Hi,
rdos wrote:Owen wrote:Brendan wrote:
- Lack of prioritised asynchronous IO: While most (all?) OSs support asynchronous IO and most OSs support prioritised IO; application programmers rarely use it to improve performance. This is partly because the APIs being used are obsolete (e.g. "read()") and/or too messy (POSIX asynchronous IO) and/or inadequate (still no "aio_open()"?).
Also on many systems (E.G. Linux) support for AIO is limited to verging on non-existant (Kernel support is minimal; userspace support is emualted using threads). POSIX only supports waiting on file descriptors traditionally and AIO using (realtime) signals and select; realtime signals are not widely implemented, and signals themselves have problems in general.
This is an area where POSIX could learn a lot from
Windows NT 3...
IMO, both the POSIX and Win32 AIO is too complex, non-portable, and does not offer any advantage over creating more threads instead. RDOS has no AIO-interface, as I don't think this is a good idea. If you need parallell IO, create a new thread and do the IO there instead. AIO is for mono-tasking.
For an example, imagine an image viewer. There's a directory containing 50 photos; and the user clicks on one of the photos. However, you know it's likely that the user will probably move forward/backward through all the photos and/or enable the "slide show" feature; so you want to pre-load all 50 photos in the background.
The photo the user clicked on needs to be loaded as "high priority" and displayed as quickly as possible; the next photo needs to be loaded as "medium priority" so that its file IO doesn't slow down the "high priority" file IO; and in the same way the other photos need to be loaded at progressively lower priorities. Basically, the priority of file IO for each photo being loaded/pre-loaded depends on the photo's "distance" from the photo currently being displayed.

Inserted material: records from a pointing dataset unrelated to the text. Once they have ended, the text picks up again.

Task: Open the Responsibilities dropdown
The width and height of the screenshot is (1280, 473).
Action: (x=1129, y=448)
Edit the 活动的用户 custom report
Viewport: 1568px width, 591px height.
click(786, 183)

While all this loading/pre-loading is happening, the user is moving forward/backward through all the photos. If the photo currently being displayed keeps changing, and priority of file IO for each photo depends on the "distance" from the currently displayed photo; then the priority of file IO for each photo being loaded/pre-loaded should also change. For example, maybe the user started at "photo #1" and you told the OS to pre-load "photo #9" at a very low priority, but then the user clicked on the "next photo" button 7 times and now you're displaying "photo #8"; so you tell the OS to change the priority of the file IO for "photo #9" to "medium/high".
Of course there's also memory constraints - there's 50 photos, but you've only got enough memory to hold 25 photos. As the user is moving through all the photos you need to be discarding "less likely to be needed" photos to free up memory and cancelling any file IO that is no longer necessary, and starting file IO for photos that become more likely to be needed.

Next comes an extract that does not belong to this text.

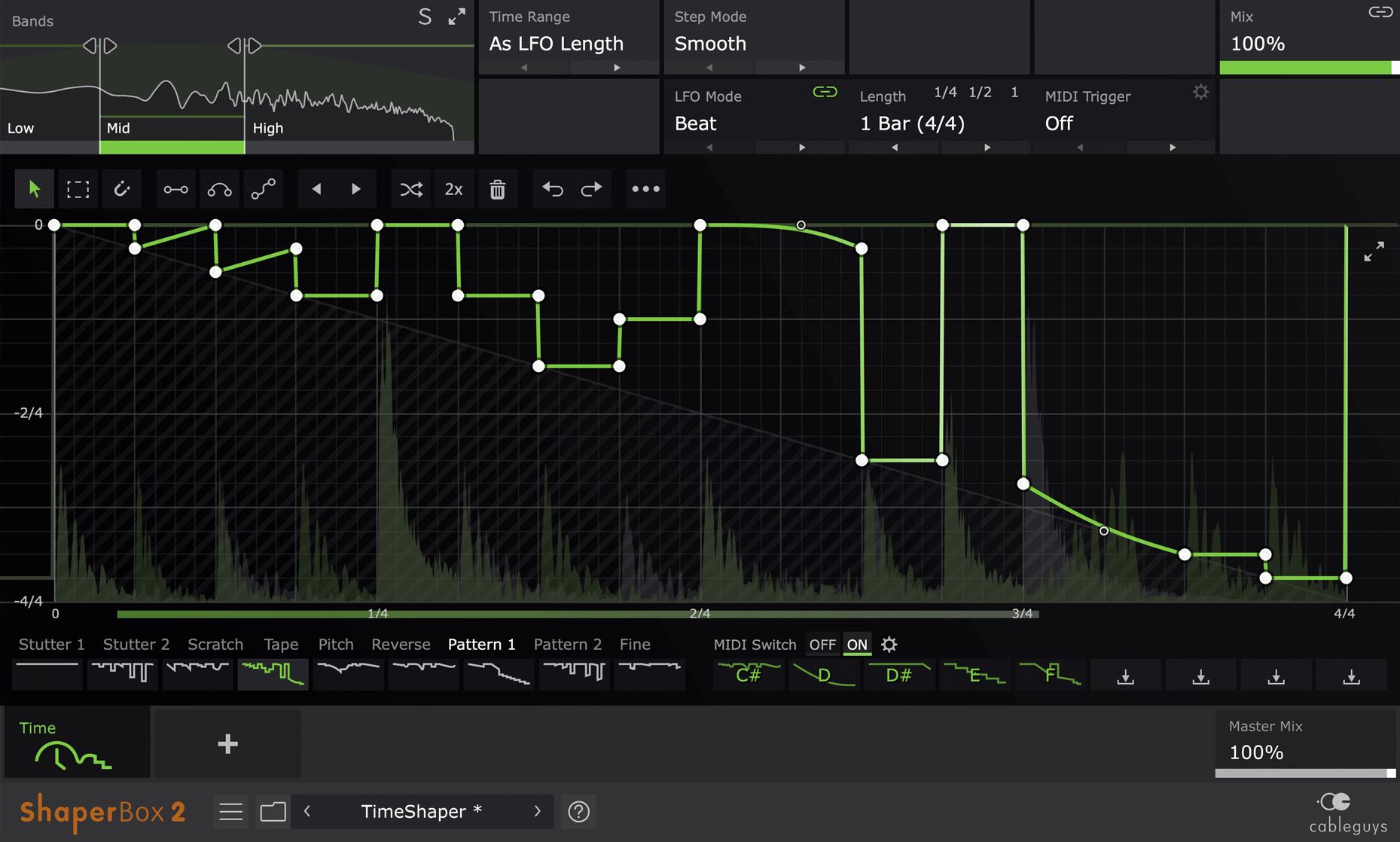Click the randomize shuffle icon
The width and height of the screenshot is (1400, 842).
point(411,189)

There's also decoding. You don't just want to pre-load the photos, you want to pre-decode the JPGs into raw pixel data so that when the user clicks on the "next photo" button it can be displayed faster. Don't forget about the memory constraints though - maybe you've got enough memory to have 12 of the photos loaded and decoded, and 13 photos loaded but not decoded. Of course for the 4 "most likely to be needed soon" photos you also want to upload the data into display memory, so that those photos can be displayed with an extremely fast 2D accelerated "display memory to display memory" bit blit, and so that when the user clicks on the "next photo" button the next photo is displayed instantly.
Now, you're not using asynchronous file IO. Instead, you've got 50 threads (potentially all fighting for the same CPU/s) plus one main thread responsible for organising everything and displaying the current photo. Every time the user clicks on the "next photo" button the main thread unleashes a storm of thread switches as it tries to re-synchronise all those 50 threads. You're also dealing with lock contention and race conditions and who knows what else.
Remember this:
Brendan wrote:[*]Scalability: It's still a major problem. Lots of software is still "single threaded" (and I suspect that a lot of software that is multi-threaded isn't as well designed as it could be).
That's right - most application developers simply will not bother with any of this. They'd look at everything above and decide it's too hard and give up. They'll use plain file IO without any threads, without any priorities and without any pre-loading; and each time the user clicks on the "next photo" button there's going to be noticeable lag before the next photo is displayed. The user is going to think the image viewer is laggy. What about other applications? If the user thinks every application is slow/laggy then the user is going to blame the OS and not the applications. So, how do you make it easier for application developers?
Asynchronous file IO should make this image viewer a lot easier to write. You'd have one high priority thread doing all the synchronisation and file IO; and maybe a few "worker threads" for decoding images (e.g. no more than one worker thread per CPU). Almost all of the hassle of synchronising the threads (and the locks, race conditions, etc) disappears; and the "unleashes a storm of thread switches" problem is gone too.
Unfortunately, I believe you (and Owen) are right: asynchronous file IO is badly implemented and badly supported on most existing OSs. Asynchronous file IO should make the image viewer a lot easier to write, but probably won't.